Absurdly Driven looks at the world of business with a skeptical eye and a firmly rooted tongue in cheek.
Everyone makes mistakes.
One trick of management, however, is to limit the kinds of mistakes some employees can make.
Yet still mistakes happen. Sometimes, big ones.
Who knows what really happened before the dawn of Black Friday when the McDonald’s Twitter account offered this joyous message?
Black Friday **** Need copy and link****
— McDonald’s (@McDonaldsCorp) November 24, 2017
Ah. Oh.
This looks like a draft that was emitted by a flailing finger.
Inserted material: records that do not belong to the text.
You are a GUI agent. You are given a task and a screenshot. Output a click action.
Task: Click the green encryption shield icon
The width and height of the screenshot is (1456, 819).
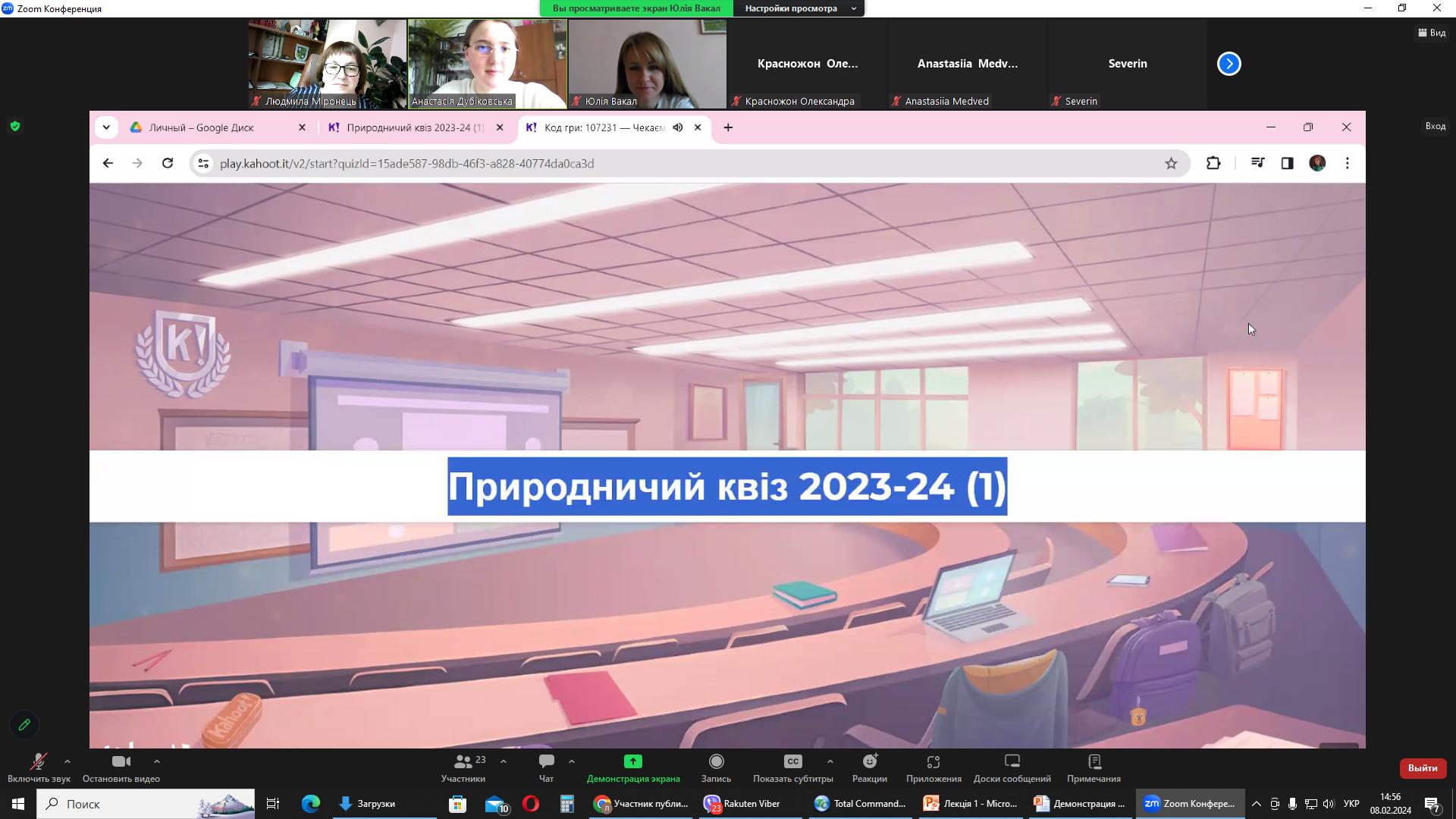point(15,126)
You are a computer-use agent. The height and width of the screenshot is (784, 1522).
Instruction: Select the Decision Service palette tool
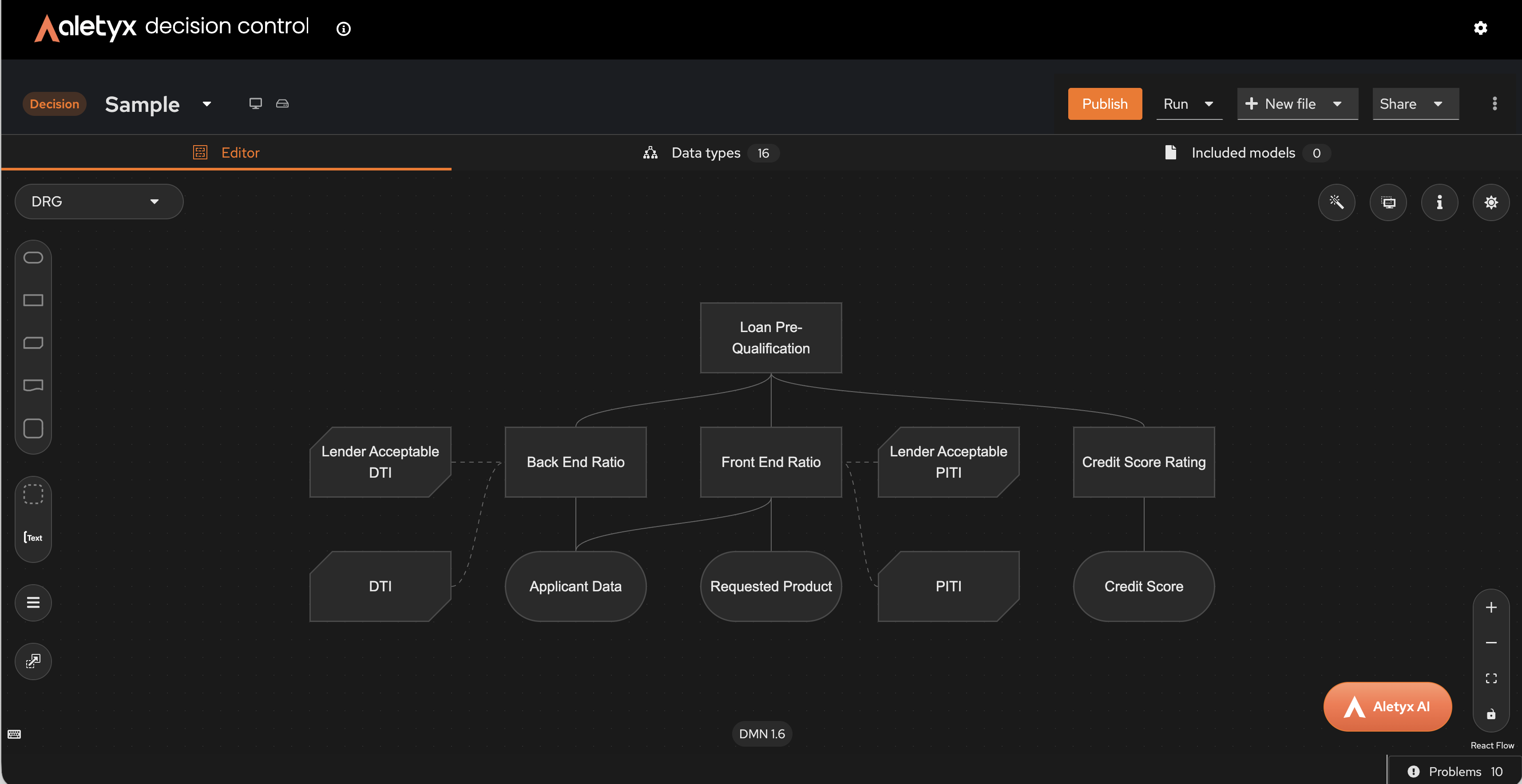pyautogui.click(x=33, y=428)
But whose finger?
What happened next is equally curious.
The tweet wasn’t removed. It sat there all night like a lame, untended McNugget waiting to be devoured by the mischievous and the greedy.
In the early morning, McDonald’s tried to make light of its Blank Friday.
When you tweet before your first cup of McCafé… Nothing comes before coffee. pic.twitter.com/aPJ2ZupS9b
— McDonald’s (@McDonaldsCorp) November 24, 2017
This didn’t help.
After all, the whole world knew that the legendarily sharp Wendy’s Twitter account was ready to dig its teeth into McDonald’s.
When the tweets are as broken as the ice cream machine. https://t.co/esdndK1iFm
— Wendy’s (@Wendys) November 24, 2017
And suddenly Wendy’s enjoyed 248,000 retweets and more than 660,000 likes.
Perhaps Twitter skirmishes are just so much temporary flim-flam.
They’re here today and they’re gone before today is even remotely through.
Yet big brand Twitter accounts do offer a small glimpse into the way a company works and thinks.
However much McDonald’s tried to effect a admirable save, you couldn’t help thinking that the brand just isn’t too sharp.
Indeed, Wendy’s couldn’t help adding relish.
As the retweets and likes piled up, it offered this musing:
We’re gonna end up owing ourselves a year of free chicken nuggets at this rate.
— Wendy’s (@Wendys) November 24, 2017
Should you have spent the last year hiding from the world in a geodesic dome in the woods, you might not know that this refers to Wendy’s giving a year’s worth of nuggets to a youth who broke the world retweet record.
I contacted McDonald’s to ask what might have happened with its copy-and-missing-link tweet. I will update, should a reply be delivered.
Of course, we all mistakes. The overly speedy world of social media merely encourages them.
Yet this isn’t the first time that Wendy’s has been waiting to pounce on its larger rival.
Earlier this year, McDonald’s proudly announced on Twitter: “Today we’ve announced that by mid-2018, all Quarter Pounder burgers at the majority of our restaurants will be cooked with fresh beef.”
To which Wendy’s replied: “So you’ll still use frozen beef in MOST of your burgers in ALL of your restaurants? Asking for a friend.”